En guise de conclusion, il reste une dernière question en suspens: celle de la validité de cette position athée. Puisque Comte-Sponville remet en cause celle du croyant, il est tout à fait raisonnable de lui renvoyer la question. Tout d’abord, il faut savoir que la position athée (étymologiquement : « sans Dieu ») ne peut pas être justifiée philosophiquement. Le philosophe américain Mortimer Adler disait :
«Une hypothèse existentielle affirmative peut être vérifiée, mais une hypothèse existentielle négative, une proposition qui nie l’existence de quelque chose, ne peut être vérifiée.» («An affirmative existential proposition can be proved, but a negative existential proposition – one that denies the existence of something – cannot be proved.»)
Par exemple, une personne peut affirmer que les vaches bleues existent et une autre qu’elles n’existent pas. La première n’a qu’à trouver une seule vache bleue pour prouver son affirmation, tandis que la seconde devrait explorer l’univers entier et être partout à la fois pour s’assurer qu’aucune vache bleue ne lui a échappé à un endroit et à un moment donnés, ce qui est impossible. C’est pourquoi les athées intellectuellement honnêtes admettent ne pas pouvoir prouver l’inexistence de Dieu.

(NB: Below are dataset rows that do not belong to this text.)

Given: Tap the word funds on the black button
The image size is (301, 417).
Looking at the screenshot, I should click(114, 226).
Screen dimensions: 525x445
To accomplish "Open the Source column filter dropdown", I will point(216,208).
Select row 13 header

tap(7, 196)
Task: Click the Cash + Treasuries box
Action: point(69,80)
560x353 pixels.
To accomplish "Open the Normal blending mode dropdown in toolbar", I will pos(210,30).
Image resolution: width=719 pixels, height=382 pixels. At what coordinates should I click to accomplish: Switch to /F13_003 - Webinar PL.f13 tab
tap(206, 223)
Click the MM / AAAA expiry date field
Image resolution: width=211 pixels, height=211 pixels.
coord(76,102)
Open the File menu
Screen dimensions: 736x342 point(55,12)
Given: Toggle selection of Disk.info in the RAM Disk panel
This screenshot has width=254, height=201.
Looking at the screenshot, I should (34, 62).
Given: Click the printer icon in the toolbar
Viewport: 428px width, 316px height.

Deuxièmement, il est important de comprendre la portée d’une affirmation et les preuves nécessaires pour parvenir à une conclusion. Par exemple, si quelqu’un vous offre deux verres de limonade et vous dit que l’un est plus acide que l’autre, avec des conséquences mineures pour le choix du plus acide, vous pourriez prendre le risque de prendre une décision sans trop vous soucier des preuves. En revanche, si la personne a ajouté de l’édulcorant dans un verre et de la mort-aux-rats dans l’autre, vous devrez procéder à des tests plus poussés avant de prendre une décision. ( Cf, Y a-t-il des arguments en faveur de l’existence de Dieu? Article publié sur internet)
C’est la situation dans laquelle chacun doit choisir entre athéisme et croyance en Dieu. Étant donné que l’athéisme peut avoir des conséquences éternelles et irréparables, les athées doivent défendre leur position avec des arguments solides. Toutefois, l’athéisme n’apporte pas de preuves suffisantes pour étayer une telle affirmation. Au lieu de cela, les personnes convaincues de cette position croisent les doigts pour l’éternité en espérant ne jamais être confrontées à la vérité dérangeante que Dieu existe.

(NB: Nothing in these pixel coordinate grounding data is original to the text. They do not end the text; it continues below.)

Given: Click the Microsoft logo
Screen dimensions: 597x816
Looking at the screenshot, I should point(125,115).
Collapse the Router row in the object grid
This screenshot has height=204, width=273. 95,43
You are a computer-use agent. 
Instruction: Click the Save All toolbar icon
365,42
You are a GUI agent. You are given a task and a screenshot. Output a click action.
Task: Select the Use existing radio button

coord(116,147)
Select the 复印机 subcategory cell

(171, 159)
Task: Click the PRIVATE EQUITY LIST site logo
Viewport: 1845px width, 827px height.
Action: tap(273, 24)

Comte-Sponville est bien conscient de cette situation car il explique que vivre sans croire en Dieu n’est pas la solution de facilité, bien au contraire. « Je préférerais que Dieu existe, c’est ce que je désire par-dessus tout. Ce serait plus facile et agréable. Aucune existence n’est plus désirable que celle de Dieu car c’est réconfortant d’avoir une vie après la mort, de ressusciter, de retrouver les êtres chers que nous avons perdus et d’être aimé d’un amour infini. Qu’espérer de mieux ?» Mais plutôt que de relativiser ces conclusions, il souligne: «si nous avons un esprit, c’est pour nous en servir. Ce n’est pas pour penser ce qui est le plus agréable, mais le plus vraisemblable. Aucune croyance n’est plus suspecte que l’existence de Dieu .» (Source: Le quotidien genevois Le Courrier le samedi 20 mai 2011.